Exercise aim: Each line of the records below that holds "computer" should be copied out.

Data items
------
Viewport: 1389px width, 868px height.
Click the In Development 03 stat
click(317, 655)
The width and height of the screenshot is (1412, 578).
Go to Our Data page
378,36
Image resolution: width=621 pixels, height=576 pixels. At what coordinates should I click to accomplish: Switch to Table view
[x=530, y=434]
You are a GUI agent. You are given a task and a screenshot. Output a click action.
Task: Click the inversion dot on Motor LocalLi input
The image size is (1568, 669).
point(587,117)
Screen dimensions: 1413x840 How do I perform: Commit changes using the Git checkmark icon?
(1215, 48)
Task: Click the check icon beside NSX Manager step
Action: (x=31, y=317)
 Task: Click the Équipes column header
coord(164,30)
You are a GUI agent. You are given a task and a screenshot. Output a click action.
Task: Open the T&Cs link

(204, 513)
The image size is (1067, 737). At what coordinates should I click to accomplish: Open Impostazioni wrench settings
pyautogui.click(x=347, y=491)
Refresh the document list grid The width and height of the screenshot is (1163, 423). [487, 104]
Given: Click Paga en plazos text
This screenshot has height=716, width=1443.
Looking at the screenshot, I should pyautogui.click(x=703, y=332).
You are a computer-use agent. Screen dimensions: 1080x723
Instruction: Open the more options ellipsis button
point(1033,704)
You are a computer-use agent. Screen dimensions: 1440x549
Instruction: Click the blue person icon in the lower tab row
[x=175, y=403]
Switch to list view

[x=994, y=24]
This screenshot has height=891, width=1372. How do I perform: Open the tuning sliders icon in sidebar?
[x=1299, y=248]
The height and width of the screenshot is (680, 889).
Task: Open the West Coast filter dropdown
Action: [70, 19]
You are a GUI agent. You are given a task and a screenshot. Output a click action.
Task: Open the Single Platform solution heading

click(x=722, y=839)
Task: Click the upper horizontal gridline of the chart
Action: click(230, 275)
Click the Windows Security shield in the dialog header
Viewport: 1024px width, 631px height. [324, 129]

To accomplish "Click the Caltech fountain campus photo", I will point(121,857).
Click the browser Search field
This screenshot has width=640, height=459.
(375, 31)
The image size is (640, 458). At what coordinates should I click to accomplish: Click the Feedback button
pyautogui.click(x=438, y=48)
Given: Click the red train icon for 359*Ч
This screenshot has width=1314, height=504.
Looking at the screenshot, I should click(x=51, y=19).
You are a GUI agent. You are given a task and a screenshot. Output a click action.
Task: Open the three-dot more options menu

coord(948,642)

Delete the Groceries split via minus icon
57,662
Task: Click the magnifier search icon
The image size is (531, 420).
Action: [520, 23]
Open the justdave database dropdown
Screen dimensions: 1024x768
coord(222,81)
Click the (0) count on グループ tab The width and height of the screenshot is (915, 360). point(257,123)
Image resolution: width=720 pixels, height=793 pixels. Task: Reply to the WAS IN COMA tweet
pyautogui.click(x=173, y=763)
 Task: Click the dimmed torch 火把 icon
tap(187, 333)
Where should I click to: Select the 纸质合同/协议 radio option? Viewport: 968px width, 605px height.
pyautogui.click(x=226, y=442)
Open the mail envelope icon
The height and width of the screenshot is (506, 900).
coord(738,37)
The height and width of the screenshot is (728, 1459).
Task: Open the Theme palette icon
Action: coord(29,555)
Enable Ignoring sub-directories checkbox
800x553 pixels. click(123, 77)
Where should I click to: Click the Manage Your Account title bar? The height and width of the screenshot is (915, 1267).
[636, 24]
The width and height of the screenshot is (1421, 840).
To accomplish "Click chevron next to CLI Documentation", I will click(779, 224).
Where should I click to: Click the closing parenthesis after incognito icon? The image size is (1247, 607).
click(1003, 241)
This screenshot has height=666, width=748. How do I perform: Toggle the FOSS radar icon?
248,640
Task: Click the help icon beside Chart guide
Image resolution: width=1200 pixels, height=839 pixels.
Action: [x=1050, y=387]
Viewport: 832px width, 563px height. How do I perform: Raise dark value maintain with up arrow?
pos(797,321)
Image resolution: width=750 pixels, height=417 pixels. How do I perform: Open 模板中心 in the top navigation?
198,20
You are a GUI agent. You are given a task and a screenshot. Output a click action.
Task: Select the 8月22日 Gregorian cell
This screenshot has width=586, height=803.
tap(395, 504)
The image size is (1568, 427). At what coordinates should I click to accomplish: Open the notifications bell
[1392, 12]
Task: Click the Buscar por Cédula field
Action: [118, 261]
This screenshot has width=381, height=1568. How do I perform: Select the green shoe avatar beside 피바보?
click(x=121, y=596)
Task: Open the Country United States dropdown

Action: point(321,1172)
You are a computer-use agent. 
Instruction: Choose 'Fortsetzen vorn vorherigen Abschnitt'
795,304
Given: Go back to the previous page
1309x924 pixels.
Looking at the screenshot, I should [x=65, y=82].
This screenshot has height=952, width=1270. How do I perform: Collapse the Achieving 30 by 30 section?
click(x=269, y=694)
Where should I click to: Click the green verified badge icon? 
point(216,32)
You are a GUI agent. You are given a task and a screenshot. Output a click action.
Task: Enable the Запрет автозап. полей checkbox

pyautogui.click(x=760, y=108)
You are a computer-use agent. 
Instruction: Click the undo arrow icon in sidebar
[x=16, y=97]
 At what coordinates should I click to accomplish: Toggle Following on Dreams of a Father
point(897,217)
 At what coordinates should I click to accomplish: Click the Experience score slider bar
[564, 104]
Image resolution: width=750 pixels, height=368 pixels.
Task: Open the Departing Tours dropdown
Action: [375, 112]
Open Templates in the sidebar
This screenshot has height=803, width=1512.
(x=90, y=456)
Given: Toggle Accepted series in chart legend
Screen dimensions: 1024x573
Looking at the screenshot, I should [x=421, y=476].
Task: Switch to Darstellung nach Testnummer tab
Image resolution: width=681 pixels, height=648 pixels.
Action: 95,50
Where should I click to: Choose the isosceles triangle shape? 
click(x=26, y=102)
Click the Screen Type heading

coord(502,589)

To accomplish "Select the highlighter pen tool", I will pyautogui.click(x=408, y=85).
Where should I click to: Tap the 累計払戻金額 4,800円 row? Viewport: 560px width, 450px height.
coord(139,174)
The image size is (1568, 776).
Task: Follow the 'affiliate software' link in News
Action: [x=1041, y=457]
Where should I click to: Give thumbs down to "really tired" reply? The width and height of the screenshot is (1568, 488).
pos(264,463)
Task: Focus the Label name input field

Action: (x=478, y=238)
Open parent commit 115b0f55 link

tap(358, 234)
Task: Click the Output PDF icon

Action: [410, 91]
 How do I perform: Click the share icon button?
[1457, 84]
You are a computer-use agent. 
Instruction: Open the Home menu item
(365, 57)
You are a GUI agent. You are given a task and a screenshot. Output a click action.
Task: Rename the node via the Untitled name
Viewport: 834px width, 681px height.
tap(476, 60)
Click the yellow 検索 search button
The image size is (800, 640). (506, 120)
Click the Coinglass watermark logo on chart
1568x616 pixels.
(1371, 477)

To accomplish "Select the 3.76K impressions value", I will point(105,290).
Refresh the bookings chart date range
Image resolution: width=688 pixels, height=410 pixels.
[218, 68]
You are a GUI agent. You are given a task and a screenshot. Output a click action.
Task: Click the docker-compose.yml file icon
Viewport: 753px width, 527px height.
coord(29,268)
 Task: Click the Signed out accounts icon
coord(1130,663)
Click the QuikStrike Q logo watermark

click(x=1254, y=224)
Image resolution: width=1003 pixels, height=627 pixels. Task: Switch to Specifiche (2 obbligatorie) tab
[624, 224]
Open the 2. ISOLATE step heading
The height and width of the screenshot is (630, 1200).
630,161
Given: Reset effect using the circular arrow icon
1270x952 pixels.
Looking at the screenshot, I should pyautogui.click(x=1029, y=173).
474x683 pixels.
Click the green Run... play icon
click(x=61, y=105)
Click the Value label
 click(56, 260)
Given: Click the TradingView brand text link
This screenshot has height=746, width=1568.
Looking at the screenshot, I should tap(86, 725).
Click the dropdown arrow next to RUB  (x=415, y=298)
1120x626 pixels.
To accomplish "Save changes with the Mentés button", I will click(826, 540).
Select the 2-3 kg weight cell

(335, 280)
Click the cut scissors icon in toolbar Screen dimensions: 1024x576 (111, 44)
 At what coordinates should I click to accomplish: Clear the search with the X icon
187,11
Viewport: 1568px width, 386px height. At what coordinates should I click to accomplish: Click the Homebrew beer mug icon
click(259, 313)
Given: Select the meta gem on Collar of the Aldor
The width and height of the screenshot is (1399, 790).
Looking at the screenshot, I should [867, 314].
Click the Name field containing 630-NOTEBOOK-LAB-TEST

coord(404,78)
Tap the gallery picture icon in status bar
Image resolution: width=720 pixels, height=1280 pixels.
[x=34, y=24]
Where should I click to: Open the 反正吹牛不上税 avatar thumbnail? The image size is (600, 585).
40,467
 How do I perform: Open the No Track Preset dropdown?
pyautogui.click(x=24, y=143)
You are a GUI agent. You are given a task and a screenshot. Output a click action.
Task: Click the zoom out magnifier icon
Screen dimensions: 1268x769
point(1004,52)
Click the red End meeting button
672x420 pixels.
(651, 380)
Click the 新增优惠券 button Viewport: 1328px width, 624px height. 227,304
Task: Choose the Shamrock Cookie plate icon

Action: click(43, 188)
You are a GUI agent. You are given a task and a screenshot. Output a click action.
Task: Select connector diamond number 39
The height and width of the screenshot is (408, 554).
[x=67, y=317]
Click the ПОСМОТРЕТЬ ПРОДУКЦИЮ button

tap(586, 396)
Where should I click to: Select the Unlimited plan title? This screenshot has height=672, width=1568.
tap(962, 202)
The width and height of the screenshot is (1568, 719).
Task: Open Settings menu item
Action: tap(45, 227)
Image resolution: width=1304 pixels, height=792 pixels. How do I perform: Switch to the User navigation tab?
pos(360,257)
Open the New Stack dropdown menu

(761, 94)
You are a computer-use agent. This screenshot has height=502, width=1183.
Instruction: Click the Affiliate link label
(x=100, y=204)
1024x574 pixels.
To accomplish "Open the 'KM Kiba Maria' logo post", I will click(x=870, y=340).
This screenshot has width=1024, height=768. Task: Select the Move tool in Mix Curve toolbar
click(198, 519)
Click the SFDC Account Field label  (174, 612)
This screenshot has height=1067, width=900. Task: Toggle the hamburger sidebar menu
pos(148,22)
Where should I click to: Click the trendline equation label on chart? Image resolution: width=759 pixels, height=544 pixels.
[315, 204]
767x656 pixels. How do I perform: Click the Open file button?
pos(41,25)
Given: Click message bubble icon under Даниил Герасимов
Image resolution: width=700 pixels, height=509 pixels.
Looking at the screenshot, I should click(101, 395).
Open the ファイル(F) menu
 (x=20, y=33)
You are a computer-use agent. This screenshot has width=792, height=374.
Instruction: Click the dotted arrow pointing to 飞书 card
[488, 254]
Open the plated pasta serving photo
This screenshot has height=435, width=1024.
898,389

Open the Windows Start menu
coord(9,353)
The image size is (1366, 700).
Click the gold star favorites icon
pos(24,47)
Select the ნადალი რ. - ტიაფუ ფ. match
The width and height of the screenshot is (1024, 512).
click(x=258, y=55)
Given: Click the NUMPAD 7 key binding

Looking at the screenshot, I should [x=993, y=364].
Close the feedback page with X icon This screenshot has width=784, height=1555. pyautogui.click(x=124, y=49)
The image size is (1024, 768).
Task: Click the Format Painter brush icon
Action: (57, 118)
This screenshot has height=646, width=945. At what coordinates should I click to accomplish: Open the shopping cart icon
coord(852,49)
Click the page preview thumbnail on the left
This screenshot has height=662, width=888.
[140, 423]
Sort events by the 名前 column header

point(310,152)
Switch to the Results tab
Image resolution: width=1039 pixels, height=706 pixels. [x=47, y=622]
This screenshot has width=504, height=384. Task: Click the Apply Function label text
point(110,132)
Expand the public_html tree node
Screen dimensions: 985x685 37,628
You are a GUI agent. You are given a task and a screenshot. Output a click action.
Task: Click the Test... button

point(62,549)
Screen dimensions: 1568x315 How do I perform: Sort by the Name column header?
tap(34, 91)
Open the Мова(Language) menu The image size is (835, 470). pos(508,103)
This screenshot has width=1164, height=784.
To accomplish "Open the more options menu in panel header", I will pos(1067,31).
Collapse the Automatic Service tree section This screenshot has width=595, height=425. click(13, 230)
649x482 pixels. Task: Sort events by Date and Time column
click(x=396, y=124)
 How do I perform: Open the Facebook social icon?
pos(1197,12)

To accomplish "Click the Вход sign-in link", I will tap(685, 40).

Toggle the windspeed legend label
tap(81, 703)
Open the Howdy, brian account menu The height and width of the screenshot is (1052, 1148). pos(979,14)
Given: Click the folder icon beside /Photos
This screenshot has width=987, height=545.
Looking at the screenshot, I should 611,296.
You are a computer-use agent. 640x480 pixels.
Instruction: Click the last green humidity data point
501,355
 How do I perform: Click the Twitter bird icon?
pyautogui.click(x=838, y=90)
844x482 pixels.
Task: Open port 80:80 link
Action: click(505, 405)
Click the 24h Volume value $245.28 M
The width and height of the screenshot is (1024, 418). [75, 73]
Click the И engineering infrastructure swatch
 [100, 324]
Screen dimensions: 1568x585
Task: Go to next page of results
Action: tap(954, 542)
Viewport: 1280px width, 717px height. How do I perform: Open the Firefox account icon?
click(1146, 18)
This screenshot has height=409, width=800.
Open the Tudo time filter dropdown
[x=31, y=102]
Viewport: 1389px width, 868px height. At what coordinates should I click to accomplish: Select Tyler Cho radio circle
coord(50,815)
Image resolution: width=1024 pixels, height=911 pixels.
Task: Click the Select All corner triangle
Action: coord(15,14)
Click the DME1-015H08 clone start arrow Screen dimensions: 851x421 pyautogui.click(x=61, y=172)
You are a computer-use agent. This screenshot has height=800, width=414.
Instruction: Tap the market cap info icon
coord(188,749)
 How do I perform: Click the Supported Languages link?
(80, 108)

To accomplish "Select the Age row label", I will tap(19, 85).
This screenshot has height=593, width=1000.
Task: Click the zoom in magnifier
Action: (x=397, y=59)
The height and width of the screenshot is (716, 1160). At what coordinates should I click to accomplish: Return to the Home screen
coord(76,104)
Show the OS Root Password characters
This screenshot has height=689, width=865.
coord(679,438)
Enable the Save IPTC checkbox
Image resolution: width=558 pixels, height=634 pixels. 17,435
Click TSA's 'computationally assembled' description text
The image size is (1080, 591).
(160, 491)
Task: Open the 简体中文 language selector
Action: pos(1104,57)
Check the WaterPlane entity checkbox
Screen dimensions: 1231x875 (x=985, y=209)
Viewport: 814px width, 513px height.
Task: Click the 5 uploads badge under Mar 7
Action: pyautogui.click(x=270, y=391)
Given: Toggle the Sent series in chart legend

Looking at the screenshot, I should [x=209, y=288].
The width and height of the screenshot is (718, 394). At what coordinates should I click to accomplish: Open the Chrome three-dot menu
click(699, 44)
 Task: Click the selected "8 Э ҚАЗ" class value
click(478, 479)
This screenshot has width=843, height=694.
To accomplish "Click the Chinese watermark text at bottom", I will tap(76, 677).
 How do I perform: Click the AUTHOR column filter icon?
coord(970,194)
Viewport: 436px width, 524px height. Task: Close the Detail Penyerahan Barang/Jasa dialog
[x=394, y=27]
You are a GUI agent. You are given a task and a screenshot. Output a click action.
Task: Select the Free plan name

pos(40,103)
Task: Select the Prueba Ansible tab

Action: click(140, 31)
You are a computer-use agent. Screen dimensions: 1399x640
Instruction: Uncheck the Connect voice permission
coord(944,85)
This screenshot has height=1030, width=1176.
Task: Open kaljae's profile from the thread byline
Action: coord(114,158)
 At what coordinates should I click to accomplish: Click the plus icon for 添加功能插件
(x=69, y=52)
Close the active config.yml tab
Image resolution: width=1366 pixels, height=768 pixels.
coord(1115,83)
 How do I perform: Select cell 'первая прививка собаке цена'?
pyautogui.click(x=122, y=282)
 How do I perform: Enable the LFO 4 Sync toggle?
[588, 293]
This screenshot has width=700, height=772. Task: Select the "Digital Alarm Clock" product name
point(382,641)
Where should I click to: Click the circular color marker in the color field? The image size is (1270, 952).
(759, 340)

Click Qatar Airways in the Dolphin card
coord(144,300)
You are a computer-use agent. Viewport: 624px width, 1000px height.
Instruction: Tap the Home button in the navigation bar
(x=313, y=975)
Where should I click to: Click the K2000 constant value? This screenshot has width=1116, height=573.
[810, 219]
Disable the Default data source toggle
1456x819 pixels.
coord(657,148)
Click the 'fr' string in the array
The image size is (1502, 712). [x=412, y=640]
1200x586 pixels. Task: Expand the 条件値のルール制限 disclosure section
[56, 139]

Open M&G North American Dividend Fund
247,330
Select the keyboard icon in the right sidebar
------
Answer to this problem:
You are a computer-use agent. Screen dimensions: 1080x723
You are a computer-use agent. Screen dimensions: 1440x549
You are a computer-use agent. 
You are a computer-use agent. 
You are a computer-use agent. 
You are a computer-use agent. This screenshot has height=502, width=1183.
You are a computer-use agent. This screenshot has width=792, height=374.
You are a computer-use agent. 640x480 pixels.
You are a computer-use agent. This screenshot has height=800, width=414.
You are a computer-use agent. Screen dimensions: 1399x640
You are a computer-use agent. Viewport: 624px width, 1000px height.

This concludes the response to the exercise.